Human-in-the-Evaluation: AI Roadmap to Culturally Responsive Evaluation

Fidutam
Fidutam
Published in
7 min readApr 19, 2024

Authored by: Maya Sherman, Editorial Writer, Fidutam
Edited by: Leher Gulati, Editorial Director, Fidutam

Recent times have exhibited a surrealist vision of data-driven reality, saturated with generative AI and open-source interfaces. The symbiotic intersection between evidence-based policies, evaluations, and data science techniques is not novel to the scholarly community. Nonetheless, the current AI revolution upholds unprecedented socio-cultural opportunities for the generation of responsible evaluation in the international community. Here, we discuss the promise and peril of generative AI in the design of culturally responsive evaluation (CRE), considering the multifaceted role of data innovation in human decision-making processes. This article highlights generative AI as a socio-cultural accelerator for evaluators while moderating its ambiguous loopholes in a bid to promote responsible practices of evaluative synthesis.

To do so, we analyse the potential role of Artificial Intelligence (AI) in redesigning the discipline while acknowledging its ambiguous impact on evaluative synthesis. The article will conclude with suggested solutions promoting responsible evaluation through the use of AI-driven feedback and evaluation prototyping. These solutions accentuate the increased need for evaluators to maintain reliable and high-quality outputs while operating at an algorithmic scale and cultural sensitivity.

The design of CRE relies on sophisticated human thought and judgement, as the process requires advanced analytical steps and socio-cultural reasoning beyond the initial phases of data collection and categorization. When deployed responsibly, AI has the potential to expand the scope of evaluators, diversify their analytical perceptions, and eliminate inevitable biases through built-in AI-driven feedback mechanisms. This can add another layer of analytical thought to human evaluation, exceeding the automatic function of content generation and thereby fulfilling the vision of human-machine collaboration in the scientific community.

Theoretical Framework

The scholarly discourse concerning evaluation methods highlights the importance of cultural and cross-regional sensitivity. The increased number of global conflicts, crises, and catastrophes in recent years requires a transformative approach to the evaluation of planetary scenarios in agile and contextual settings.

Cultural factors are historically known for their methodological complexity and collective nature, attributing a sense of belonging to their members.

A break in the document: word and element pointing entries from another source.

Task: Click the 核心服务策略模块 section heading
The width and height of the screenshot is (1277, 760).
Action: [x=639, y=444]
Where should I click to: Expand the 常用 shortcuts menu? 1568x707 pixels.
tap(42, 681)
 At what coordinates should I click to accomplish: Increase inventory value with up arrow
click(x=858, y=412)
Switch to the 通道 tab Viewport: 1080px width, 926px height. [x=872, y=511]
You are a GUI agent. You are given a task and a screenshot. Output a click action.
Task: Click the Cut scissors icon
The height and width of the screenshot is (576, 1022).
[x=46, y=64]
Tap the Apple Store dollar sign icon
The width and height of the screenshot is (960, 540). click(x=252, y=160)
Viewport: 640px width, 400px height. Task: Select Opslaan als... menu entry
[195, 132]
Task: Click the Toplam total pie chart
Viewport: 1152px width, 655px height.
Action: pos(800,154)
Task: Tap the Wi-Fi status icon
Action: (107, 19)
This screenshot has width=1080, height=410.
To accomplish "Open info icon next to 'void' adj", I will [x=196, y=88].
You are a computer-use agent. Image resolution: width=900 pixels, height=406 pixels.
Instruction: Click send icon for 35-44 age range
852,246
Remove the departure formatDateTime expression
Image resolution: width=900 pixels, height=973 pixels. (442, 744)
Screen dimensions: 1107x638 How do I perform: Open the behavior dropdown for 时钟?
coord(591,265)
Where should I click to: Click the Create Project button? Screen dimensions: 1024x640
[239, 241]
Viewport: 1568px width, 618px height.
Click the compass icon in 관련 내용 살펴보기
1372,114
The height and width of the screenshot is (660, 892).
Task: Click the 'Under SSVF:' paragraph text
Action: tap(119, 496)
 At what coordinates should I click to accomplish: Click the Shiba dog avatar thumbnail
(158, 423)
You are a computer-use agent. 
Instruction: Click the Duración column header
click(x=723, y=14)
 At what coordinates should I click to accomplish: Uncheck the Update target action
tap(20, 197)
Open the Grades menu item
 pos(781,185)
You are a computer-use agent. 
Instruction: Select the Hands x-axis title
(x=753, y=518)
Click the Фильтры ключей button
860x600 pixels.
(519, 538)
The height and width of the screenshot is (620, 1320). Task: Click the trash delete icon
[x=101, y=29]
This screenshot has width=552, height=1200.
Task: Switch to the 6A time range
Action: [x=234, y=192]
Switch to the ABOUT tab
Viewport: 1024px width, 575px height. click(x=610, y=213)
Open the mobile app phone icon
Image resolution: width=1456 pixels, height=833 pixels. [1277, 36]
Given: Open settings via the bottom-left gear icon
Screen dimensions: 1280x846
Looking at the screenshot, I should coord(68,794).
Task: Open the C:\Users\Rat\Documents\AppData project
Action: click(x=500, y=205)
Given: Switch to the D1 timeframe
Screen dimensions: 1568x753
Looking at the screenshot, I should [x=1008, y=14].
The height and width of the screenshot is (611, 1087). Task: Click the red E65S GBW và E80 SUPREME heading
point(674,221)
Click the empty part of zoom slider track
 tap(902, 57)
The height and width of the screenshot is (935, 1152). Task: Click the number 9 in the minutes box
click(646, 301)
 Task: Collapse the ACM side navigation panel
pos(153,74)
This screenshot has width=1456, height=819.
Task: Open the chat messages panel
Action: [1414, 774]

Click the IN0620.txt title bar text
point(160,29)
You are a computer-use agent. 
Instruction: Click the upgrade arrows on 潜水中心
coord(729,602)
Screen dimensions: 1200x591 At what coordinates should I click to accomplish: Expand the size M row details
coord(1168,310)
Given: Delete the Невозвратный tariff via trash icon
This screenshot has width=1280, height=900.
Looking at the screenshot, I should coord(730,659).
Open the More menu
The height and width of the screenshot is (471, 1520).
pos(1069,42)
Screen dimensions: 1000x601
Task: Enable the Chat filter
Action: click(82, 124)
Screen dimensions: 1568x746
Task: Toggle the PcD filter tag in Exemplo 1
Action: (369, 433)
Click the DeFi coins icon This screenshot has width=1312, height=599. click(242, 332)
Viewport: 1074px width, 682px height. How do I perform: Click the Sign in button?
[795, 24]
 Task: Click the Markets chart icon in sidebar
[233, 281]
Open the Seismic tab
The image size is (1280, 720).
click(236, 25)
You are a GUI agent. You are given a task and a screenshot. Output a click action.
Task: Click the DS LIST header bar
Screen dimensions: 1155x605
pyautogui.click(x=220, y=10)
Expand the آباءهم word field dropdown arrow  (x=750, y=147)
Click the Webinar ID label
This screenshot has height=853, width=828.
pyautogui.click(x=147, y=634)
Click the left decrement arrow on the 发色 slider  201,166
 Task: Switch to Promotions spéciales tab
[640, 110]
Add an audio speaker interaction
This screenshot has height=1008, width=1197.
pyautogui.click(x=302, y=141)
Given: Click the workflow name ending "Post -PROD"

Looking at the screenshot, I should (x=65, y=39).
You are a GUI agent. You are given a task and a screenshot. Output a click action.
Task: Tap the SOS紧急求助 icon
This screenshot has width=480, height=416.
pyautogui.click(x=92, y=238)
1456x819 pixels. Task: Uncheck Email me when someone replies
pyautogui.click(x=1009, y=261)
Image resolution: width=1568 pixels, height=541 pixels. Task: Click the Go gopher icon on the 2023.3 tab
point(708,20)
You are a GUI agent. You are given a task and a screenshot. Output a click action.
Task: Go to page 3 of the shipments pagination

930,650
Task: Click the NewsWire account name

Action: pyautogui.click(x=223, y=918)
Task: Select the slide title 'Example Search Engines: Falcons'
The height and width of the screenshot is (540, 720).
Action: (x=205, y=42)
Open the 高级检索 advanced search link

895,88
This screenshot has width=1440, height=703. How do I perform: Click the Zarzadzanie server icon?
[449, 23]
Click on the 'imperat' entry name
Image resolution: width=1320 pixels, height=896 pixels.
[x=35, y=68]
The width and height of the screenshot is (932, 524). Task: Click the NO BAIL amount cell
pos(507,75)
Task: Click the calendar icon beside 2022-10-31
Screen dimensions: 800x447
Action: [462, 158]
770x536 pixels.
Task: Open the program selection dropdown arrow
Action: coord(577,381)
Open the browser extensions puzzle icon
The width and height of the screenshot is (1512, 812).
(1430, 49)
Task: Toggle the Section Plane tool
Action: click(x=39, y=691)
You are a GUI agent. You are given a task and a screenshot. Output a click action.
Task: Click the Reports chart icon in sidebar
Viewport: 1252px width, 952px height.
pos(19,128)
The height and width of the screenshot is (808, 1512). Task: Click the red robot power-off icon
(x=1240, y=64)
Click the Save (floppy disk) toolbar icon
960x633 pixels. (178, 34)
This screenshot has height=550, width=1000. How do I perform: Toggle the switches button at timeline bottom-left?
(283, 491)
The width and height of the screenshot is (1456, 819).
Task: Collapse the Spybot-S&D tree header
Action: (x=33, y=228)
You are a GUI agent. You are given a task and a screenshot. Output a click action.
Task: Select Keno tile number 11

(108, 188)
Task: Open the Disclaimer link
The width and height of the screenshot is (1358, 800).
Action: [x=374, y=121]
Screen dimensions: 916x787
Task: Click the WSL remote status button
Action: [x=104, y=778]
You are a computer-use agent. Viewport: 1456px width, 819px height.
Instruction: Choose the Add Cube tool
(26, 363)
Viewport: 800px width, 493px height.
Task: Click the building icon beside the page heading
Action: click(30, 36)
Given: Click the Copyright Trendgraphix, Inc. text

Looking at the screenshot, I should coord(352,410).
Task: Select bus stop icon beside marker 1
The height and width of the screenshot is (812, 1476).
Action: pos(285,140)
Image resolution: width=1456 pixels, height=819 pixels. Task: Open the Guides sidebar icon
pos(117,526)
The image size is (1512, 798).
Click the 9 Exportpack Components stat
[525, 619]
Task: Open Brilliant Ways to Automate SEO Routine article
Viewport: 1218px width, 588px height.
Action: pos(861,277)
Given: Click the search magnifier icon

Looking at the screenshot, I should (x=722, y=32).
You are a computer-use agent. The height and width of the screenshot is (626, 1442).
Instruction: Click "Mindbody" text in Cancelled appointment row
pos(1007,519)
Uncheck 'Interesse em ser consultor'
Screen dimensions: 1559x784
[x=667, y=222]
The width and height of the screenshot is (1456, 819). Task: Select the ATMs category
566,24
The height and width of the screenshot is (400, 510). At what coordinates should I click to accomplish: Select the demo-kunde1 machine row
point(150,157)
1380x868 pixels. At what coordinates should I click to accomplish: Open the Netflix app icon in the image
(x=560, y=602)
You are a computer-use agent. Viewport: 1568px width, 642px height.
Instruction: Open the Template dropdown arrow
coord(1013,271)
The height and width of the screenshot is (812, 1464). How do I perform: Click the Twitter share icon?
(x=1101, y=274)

Due to the primary influence of the dominant culture on educational assessment, scholars recommend strengthening multicultural content and strategies in pedagogical frameworks (Taylor & Nolen, 2022).

Discussion

The adoption of data science methods in evaluation is crucial to scaling the scope and capacity of educators and evaluators globally. Notable examples include the analysis of imagery data in power mapping and impact evaluation (World Bank Group, n.d.). Most studies suggest that combining manual and automated approaches to evaluation can lead to significant benefits and still maintain data accuracy in text extraction and categorization.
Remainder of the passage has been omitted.